Certes, l'Allemagne a annoncé des aides de 200 milliards d'euros ; les aides françaises, sur la même période, s'élèvent à 100 milliards. Le mécanisme ibérique serait à adapter autour de l'idée un mécanisme de solidarité accompagné de transferts. Il sera important de trouver le prix d'équilibre, qui prendra en compte la protection des consommateurs et des entreprises sans inciter pour autant à la consommation. Même si tout le monde, au sein du marché commun, bénéficiera de la baisse des coûts de l'énergie, certains pays profiteront plus que d'autres d'une telle mesure, d'où la nécessité d'un tel mécanisme : tout comme pour le covid, un même choc produit des effets asymétriques, selon les capacités budgétaires des uns et des autres. Les chefs d'État ou de gouvernement ont demandé à la présidente de la Commission européenne de formuler des propositions d'ici au 21 octobre 2022. Parmi les options figure l'utilisation d'outils tels que REPowerEU ou NextGenerationEU, ou d'autres mis en place suite à la crise du covid.

La stratégie « Farm to Fork », son adaptation durant la crise du covid et le sommet UE Afrique de février 2022 visent à assurer la sécurité alimentaire, chez nous et chez nos voisins africains.

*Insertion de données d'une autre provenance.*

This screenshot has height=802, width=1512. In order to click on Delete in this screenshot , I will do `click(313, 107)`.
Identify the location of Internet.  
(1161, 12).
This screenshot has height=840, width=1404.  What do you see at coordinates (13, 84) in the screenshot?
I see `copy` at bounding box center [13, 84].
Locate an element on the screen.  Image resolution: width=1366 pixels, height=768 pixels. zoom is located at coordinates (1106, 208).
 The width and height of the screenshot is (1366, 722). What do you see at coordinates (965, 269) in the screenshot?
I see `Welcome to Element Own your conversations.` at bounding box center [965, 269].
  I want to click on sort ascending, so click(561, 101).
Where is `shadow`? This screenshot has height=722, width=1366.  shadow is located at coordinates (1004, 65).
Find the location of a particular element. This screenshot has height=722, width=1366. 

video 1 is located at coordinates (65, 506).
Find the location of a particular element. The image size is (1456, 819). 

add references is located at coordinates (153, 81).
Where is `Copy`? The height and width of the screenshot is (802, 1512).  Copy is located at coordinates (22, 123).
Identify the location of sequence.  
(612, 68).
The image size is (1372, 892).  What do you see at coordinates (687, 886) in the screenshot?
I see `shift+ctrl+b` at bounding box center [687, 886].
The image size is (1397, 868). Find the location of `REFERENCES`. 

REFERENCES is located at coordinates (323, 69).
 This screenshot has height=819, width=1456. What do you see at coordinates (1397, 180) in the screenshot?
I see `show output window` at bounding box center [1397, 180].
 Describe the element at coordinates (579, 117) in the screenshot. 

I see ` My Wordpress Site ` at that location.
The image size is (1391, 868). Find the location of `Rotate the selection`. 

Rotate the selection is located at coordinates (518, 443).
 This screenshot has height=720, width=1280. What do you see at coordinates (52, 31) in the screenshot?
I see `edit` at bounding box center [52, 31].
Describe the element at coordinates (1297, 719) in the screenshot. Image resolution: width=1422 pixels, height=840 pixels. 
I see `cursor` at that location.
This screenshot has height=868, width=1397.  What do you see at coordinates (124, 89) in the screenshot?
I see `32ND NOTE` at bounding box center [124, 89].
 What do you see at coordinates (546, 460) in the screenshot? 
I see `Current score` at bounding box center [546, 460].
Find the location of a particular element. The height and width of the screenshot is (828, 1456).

Monsieur Corbisez, le Danemark a accepté de participer à l'effort pour soutenir l'Ukraine en renonçant aux canons Caesar, qui devaient lui être livrés, afin d'assurer un soutien plus rapide, du fait de leur disponibilité immédiate. La Facilité européenne pour la paix permet de renouveler les stocks et ainsi d'autoriser de tels prélèvements. L'UE s'apprête à se doter d'un fonds d'urgence de près de 500 millions d'euros pour reconstituer ses capacités en équipements militaires et en munitions. Le règlement en question est en cours de négociation, pour une adoption d'ici à fin 2022 ; nous veillerons à ce qu'il bénéficie en priorité aux industries européennes.

Monsieur Fernique, l'État de droit est assurément important pour le Gouvernement : j'en ai peut-être même, parfois, trop parlé... Deux procédures sont en cours envers des États membres. La Commission européenne réalise chaque année un rapport sur l'État de droit dans les 27 pays de l'UE accompagné de recommandations : nous devons en tenir le plus grand compte.

La moitié de l'inflation européenne provient des prix de l'énergie, directement en lien avec l'agression russe ; 20 % environ de l'inflation sont liés à l'alimentaire. Le bouclier énergétique a été mis en place afin de limiter les effets sur les citoyens ; de même, des mesures sont venues protéger le budget alimentation des ménages, en particulier des plus vulnérables.

Le pacte de stabilité et de croissance doit permettre de concilier la soutenabilité des finances publiques à moyen terme, la préservation de la croissance grâce à des investissements productifs et la double transition numérique et écologique. Nous discutons avec la Commission européenne et le Conseil afin de déterminer la trajectoire budgétaire appropriée au regard des investissements nécessaires tout en respectant l'objectif de la soutenabilité des finances publiques.

La senne démersale faisait l'objet d'un consensus très fragile entre États membres, consensus remis en cause par l'amendement présenté au Parlement européen, finalement rejeté. Sans ce rejet, l'ensemble du texte n'aurait pas pu être adopté, faisant courir le risque que des États étrangers puissent venir pêcher dans nos eaux territoriales avec des navires industriels.